To help extend its shelf life I’ve given it a small makeover, swapping the fresh garlic for garlic powder (though I’ve included instructions for using fresh garlic) and I cut the whole recipe in half — the original made a whopping 3 1/2 cups of dried pesto which is just… more pesto than most people need. That said, if you’re feeding a family of 12, by all means, go ahead and double it.

Pantry pesto is a dried pesto blend. It’s not the smooth, partially emulsified oil-based sauce (condiment?) you’re used to buying in a jar or seeing spread on a sandwich. The dried herbs give it an earthier flavor and texture than you might expect from a bright, fresh, traditional pesto, but when combined with toasted nuts and parmesan cheese it’s impossible to mistake it for anything but pesto.

It’s great tossed with a couple glugs of olive oil on pasta with chicken, used with a bit of oil as a marinade, or added to a pan with roasting veggies. I make pantry pesto in my mini food processor which turns the dried basil and parsley flakes into a fine powder, but you can make it without one too — just know it’ll have more texture and might need more oil to help it stick to your noodles. And you’ll want a microplane if you’re using fresh garlic or a block of parmesan cheese.

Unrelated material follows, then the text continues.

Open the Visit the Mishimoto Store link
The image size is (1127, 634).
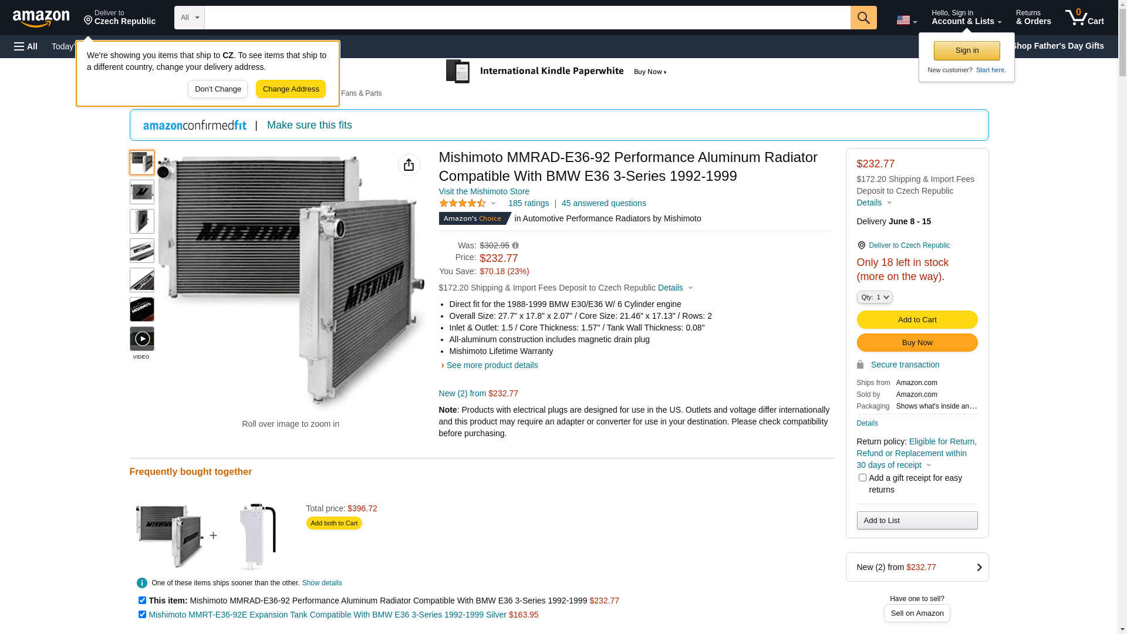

pantry pesto preparation notes

  • If starting with whole nuts, toast them before processing to get a more intense flavor. To toast, place whole nuts on a sheet tray in the oven at 350F for 5-10 mins, stirring every 2-3 minutes.
  • Store in airtight container in the fridge for up to 3 months (but only 2-3 weeks if you use fresh garlic).
  • To freeze, place pesto in airtight container or ice cube tray with enough olive oil to cover it. To use, toss pesto cubes into a hot pan or pot with cooked, drained noodles to melt the oil and coat the pasta.
A bowl of penne pasta with pesto and a wooden spoon

pantry pesto

The Practical Kitchen
When it comes to a flavorful, shelf-stable pesto, you don’t need to look any further than your own pantry. Use 1-2 TBSP pesto blend per serving of pasta.
0 from 0 votes
Prep Time 10 mins
Total Time 10 mins
Course Main Course
Cuisine Italian
Servings 2 cups

Ingredients
  

  • ½ cup dried basil flakes
  • ½ cup dried parsley flakes
  • ¼ cup walnuts, chopped
  • ¼ cup almonds or pine nuts, chopped
  • ¾ tsp garlic powder (or 1-2 cloves garlic)
  • ½ cup finely grated parmesan cheese
  • ¾ tsp salt
  • olive oil (for getting it to stick)

Instructions

  • Combine parsley, basil, nuts, garlic, and salt in a food processor. Run on low speed 30-40 seconds until evenly combined. Stir in parmesan cheese.
    If you don’t have a food processor: Finely hand chop and crush the nuts, microplane or mince the fresh garlic (if using), and stir everything together to combine.
  • Serving option 1: Toss with cooked pasta, chicken, and/or veggies along with a large glug or two of olive oil, enough to get the dried pesto mixture to stick.
  • Serving option 2: Cook pasta according to al dente package directions. Reserve 1/2 cup of pasta water, strain pasta and return to pan over medium heat. Add a glug of olive oil, a few tablespoons of the pesto blend, 1/4 cup finely grated parmesan, and half of the reserved pasta liquid. Stir until the pesto uniformly coats the pasta and no liquid is left in the pan. Add additional pasta water if needed.

Notes

  • If starting with whole nuts, toast them before processing to get a more intense flavor. To toast, place whole nuts on a sheet tray in the oven at 350F for 5-10 mins, stirring every 2-3 minutes.
  • Store in airtight container in the fridge for up to 3 months (2 weeks if you used fresh garlic). To freeze, place pesto in airtight container or ice cube tray with olive oil. Toss pesto cubes into a hot pan or pot with cooked, drained noodles to melt the oil and coat the pasta with pesto.